I was eager to check all my blog statistics this month because I had calculated that the numbers would trip my blog odometer over to a big number. I keep a spreadsheet for the 8 blogs where I write online. I don’t keep track of stats for my Tumblr or Facebook, Twitter, Instagram or any of the other social sites I use. And I don’t obsess over the numbers month to month because I don’t get any income from people just viewing a page. I am curious about which posts got the most attention because it gives me some insight into what people want to read.
Looking at the total page hits for the eight blogs over their lifetimes, the number has now crossed the 100,000,000 mark.
That’s one hundred million page hits, which doesn’t mean there were that number of “unique visitors.” It is safe to assume that many of those hits come from the same people – and that’s a great thing. Blogs get subscribers and followers who are usually notified of new content and who, hopefully, come back to read more of your posts.

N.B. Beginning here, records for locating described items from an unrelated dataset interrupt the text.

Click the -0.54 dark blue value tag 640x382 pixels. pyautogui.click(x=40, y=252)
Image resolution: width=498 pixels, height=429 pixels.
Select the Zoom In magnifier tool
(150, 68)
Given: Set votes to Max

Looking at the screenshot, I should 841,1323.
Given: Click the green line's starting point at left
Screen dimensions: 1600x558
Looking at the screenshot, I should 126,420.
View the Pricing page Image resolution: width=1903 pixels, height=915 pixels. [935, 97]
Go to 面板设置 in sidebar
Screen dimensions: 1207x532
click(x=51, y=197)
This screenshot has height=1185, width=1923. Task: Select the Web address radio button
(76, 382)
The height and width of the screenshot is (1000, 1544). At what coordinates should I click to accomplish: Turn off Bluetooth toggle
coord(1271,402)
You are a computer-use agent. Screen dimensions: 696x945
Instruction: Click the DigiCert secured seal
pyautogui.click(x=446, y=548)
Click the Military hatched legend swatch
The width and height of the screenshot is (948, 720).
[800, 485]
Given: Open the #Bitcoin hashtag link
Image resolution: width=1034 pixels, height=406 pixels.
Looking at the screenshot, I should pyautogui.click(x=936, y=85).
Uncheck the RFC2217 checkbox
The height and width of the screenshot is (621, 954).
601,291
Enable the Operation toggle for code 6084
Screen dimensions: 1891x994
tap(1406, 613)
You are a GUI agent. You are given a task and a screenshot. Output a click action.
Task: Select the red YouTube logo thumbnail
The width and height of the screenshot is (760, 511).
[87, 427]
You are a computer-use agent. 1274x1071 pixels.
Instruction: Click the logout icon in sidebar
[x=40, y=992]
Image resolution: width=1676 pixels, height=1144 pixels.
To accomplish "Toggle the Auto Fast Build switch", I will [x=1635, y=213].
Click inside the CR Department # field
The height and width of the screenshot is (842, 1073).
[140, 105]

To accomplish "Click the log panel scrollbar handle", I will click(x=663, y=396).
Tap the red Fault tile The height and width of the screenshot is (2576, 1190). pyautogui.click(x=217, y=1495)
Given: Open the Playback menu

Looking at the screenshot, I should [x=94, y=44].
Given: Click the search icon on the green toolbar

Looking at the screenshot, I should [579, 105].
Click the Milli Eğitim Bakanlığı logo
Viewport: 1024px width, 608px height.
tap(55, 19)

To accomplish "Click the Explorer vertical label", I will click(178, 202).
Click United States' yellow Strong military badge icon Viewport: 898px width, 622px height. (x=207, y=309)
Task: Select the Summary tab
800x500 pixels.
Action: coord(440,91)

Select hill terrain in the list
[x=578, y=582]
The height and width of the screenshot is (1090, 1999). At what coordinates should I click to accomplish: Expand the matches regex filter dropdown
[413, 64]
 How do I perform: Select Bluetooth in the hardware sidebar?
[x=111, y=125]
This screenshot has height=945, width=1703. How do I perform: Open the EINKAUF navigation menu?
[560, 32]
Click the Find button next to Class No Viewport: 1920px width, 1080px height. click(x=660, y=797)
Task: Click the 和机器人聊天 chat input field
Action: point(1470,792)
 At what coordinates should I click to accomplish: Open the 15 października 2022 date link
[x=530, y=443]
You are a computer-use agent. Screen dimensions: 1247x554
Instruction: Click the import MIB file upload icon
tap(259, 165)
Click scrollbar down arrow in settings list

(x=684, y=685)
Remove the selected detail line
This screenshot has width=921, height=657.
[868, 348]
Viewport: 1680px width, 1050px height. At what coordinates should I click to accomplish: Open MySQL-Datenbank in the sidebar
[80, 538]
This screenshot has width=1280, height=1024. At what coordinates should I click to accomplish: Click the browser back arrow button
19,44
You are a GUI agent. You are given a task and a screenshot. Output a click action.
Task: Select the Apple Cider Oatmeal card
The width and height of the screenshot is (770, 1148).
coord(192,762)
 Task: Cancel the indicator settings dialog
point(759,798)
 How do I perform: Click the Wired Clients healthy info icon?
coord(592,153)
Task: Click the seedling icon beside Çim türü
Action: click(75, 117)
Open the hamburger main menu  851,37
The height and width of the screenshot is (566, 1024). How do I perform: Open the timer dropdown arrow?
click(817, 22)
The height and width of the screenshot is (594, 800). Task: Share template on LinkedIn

That number – 100,000,000 – sounds like the population of a country – my own little country of blogs. My blog country is a bit smaller than the 12th largest, the Philippines at 107,668,232, but we are bigger than Ethiopia (96,633,456) and Vietnam (93,421,832). Sure, we are only half the population of Brazil (202,656,784) and Pakistan (196,174,384), but everyone in Austria (8,223,062) could visit the site a dozen times each to get us to 100,000,000.
One of my blogs, Weekends in Paradelle, has a largely North American readership, but the UK, Germany, France and India account for about 25 percent of visitors to this particular blog.
But my most oldest and most read blog is this one, Serendipity35. I have been writing about technology and education here since 2006, so it has a head start on the other blogs. It pulls in about a half million hits every month (532,468 in January and 859,860 in December 2016) and accounts for 97 million of those hits.
Serious bloggers look at when people access their blog and then try to post in that time period. For Serendipity35, which has a much wider global audience than the Weekends in Paradelle blog, there is no “hot” hour. People are dropping by here all day and night from somewhere as the graph here shows.
It’s nice to know there is a country of visitors out there.